* **Activity**:
For the records that follow, please set down exactly the lines between the one holding "Task: Insert a Frame element" and the one holding "Viewport: 651px width, 579px height.", inclusive, and only those.

(Stored records)
※ ※ ※

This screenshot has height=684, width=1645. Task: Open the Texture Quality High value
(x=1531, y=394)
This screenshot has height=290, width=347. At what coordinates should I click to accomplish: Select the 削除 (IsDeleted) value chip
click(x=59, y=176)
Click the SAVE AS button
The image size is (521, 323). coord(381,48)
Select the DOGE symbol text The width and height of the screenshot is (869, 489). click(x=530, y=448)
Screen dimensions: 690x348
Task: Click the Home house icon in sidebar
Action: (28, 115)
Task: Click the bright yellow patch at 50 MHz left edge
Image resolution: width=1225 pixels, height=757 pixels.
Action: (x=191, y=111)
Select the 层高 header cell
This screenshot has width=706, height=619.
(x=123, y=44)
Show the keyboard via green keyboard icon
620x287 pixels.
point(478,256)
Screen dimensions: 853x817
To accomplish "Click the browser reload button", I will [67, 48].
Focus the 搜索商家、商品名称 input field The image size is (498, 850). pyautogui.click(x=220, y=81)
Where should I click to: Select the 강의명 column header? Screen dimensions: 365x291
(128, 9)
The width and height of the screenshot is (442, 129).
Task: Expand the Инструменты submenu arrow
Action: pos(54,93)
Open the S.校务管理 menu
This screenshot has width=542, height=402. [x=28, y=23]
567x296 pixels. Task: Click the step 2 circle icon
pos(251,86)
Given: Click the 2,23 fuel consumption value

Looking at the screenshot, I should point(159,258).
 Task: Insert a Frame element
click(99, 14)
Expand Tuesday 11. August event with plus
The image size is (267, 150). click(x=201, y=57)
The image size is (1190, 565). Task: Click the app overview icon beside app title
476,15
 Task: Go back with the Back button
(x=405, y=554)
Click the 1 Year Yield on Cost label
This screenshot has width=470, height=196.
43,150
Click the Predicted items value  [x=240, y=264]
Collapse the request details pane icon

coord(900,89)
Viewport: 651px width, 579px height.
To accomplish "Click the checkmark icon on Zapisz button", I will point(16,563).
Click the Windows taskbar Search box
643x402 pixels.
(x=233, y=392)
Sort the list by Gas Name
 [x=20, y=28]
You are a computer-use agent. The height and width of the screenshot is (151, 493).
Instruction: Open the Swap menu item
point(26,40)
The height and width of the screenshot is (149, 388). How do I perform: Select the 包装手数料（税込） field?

※ ※ ※

* **Answer to this exercise**:
 Task: Insert a Frame element
click(99, 14)
Expand Tuesday 11. August event with plus
The image size is (267, 150). click(x=201, y=57)
The image size is (1190, 565). Task: Click the app overview icon beside app title
476,15
 Task: Go back with the Back button
(x=405, y=554)
Click the 1 Year Yield on Cost label
This screenshot has width=470, height=196.
43,150
Click the Predicted items value  [x=240, y=264]
Collapse the request details pane icon

coord(900,89)
Viewport: 651px width, 579px height.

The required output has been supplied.